= Petrolia Park =

Baseball park in Okmulgee, Oklahoma, U.S.

Petrolia Park was the name given to two ballparks located in Okmulgee, Oklahoma, United States. These ballparks served as the home fields of the Okmulgee Merchants, a Negro league baseball team, as well as the Okmulgee Drillers of the Western Association.

References to Petrolia Park appear as early as March 1920, when the Omaha Rourkes minor league team from the Class A Western League used Okmulgee's baseball field as a spring training site. Petrolia Park hosted several spring training games between Omaha and other upper-level professional teams during that time, including two contests against the St. Louis Browns of the American League. At the end of their 1920 spring training season, Omaha handed over use of Petrolia Park to the newly formed Okmulgee Drillers of the Class D Western Association.

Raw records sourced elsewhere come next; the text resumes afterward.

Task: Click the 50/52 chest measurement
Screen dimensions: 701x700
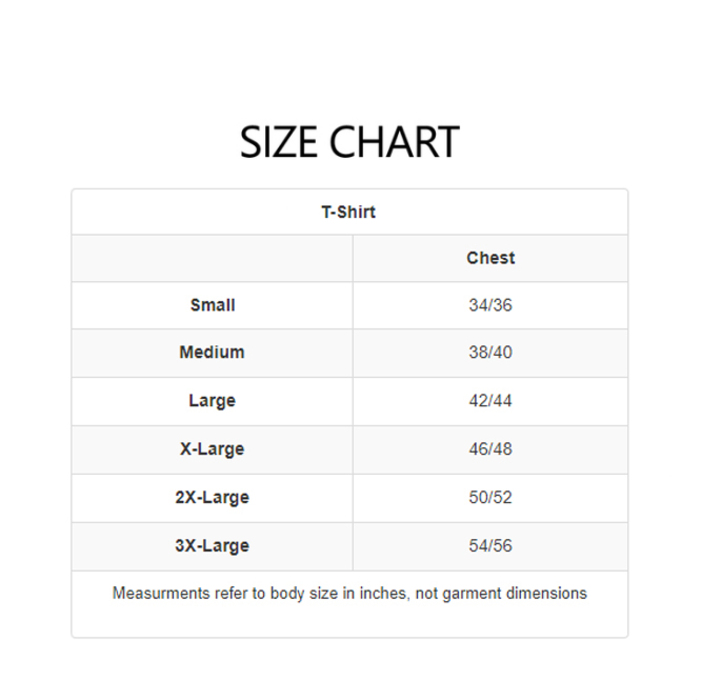Action: (x=490, y=497)
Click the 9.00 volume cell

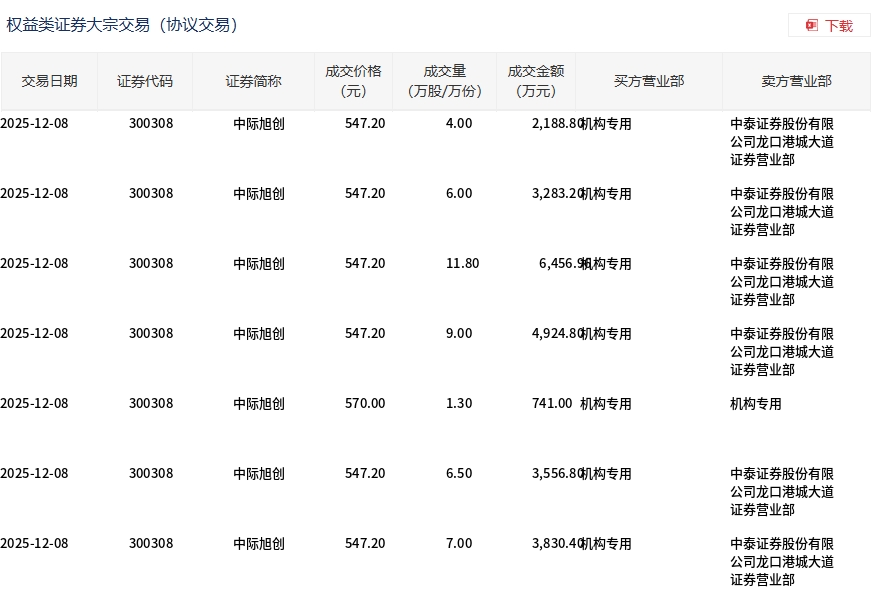pos(458,333)
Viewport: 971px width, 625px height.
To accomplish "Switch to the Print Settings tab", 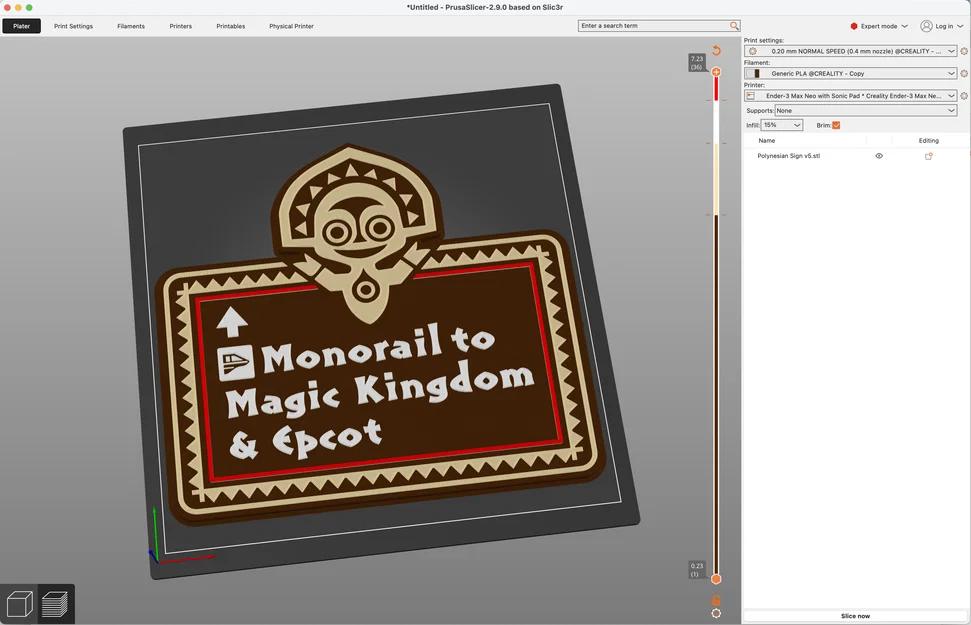I will [x=73, y=26].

Press reports show that the Petrolia Park facility used by the Okmulgee Drillers in their first two seasons was located on the former Okmulgee County, Oklahoma fairgrounds site on the east side of North Okmulgee Avenue. The fairgrounds grandstand used in 1921 was the same one used in the inaugural 1920 season, but the alignment of the field was tilted further to the right to address concerns that the fans' view of players was being obscured by the late afternoon sun. A 1920 map offering a partial view of the western side of the fairgrounds shows a grandstand for the race track, which faces east. Accounts of the 1921 field alignment, however, indicate that the Petrolia Park baseball grandstand faced west into the setting sun, and thus must have been separate from the race track grandstand depicted on the map. While sometimes referenced in terms of its location at the fairgrounds, local press accounts did also refer to this field as Petrolia Park.

In 1922, citing dissatisfaction with the fairgrounds site, the City of Okmulgee authorized construction of a new athletic field to host both the Drillers and other sports activities. The new field was located between North Okmulgee and North Seminole Avenues, just north of what was then the City Hospital, on a parcel that was previously reserved for a park. The hospital was located between North Okmulgee and North Seminole Avenues on the south side of Belmont Street, placing this new field on the north side of Belmont, just a few blocks south of the fairgrounds. Although initially referenced as the town athletic park, the new field soon was being labeled in game announcements as Petrolia Park. When not in use for baseball, the new Petrolia Park hosted football and track and field events for the local high school.

In 1926, the Okmulgee Board of Education acquired land at the intersection of East 12th Street and Creek Avenue from New York philanthropist William E. Harmon and a local citizen, where it developed a new athletic field for high school sports. That field, which originally was outfitted with wooden bleachers, was later improved by the Works Progress Administration by adding a stone grandstand and other buildings. That complex comprises today's Harmon Athletic Field, which is listed on the National Register of Historic Places and still hosts Okmulgee High School football games. A year later, in 1927, the Okmulgee Drillers played their final game at Petrolia Park, completing the last season of professional baseball in Okmulgee.

Although Petrolia Park was no longer used for Drillers games or high school sporting events after 1927, it did continue to host home games for the Okmulgee Merchants for a few additional years. In 1929, the Merchants won the Okmulgee-Hughes-Okfuskee (O-H-O) Tri-County league championship, claiming the crown after the league was disbanded in August of that year. The Merchants also hosted exhibition games at Petrolia Park against the Kansas City Monarchs of the Negro National League, including a 1929 game in which the league champion Merchants defeated the Monarchs in extra innings. The 1929 Monarchs, whom the Merchants defeated, were led by player-manager Bullet Rogan, a member of the Major League Baseball Hall of Fame, and were champions of the Negro National League. The 1930 Monarchs, who got revenge with a 11-1 defeat of the Merchants at Petrolia Park, were managed by Rogan and Dink Mothell and finished second in their league that year. Mothell also played in the 1929 exhibition game and helped turn a triple play in the field.

By 1952, the later Petrolia Park site had reverted back to use as a city park, known as Hospital Park. The Okmulgee Primary School was subsequently built on the site, and remains there today. The fairgrounds where the original Petrolia Park was located still featured a ballpark as of 1952. The fairgrounds were later altered by Works Progress Administration projects, and by the 1970s the county fair was moved to a different fairgrounds location further to the north. The land occupied by the former fairgrounds now is used as Hawthorn Park, whose amenities still include a baseball/softball diamond.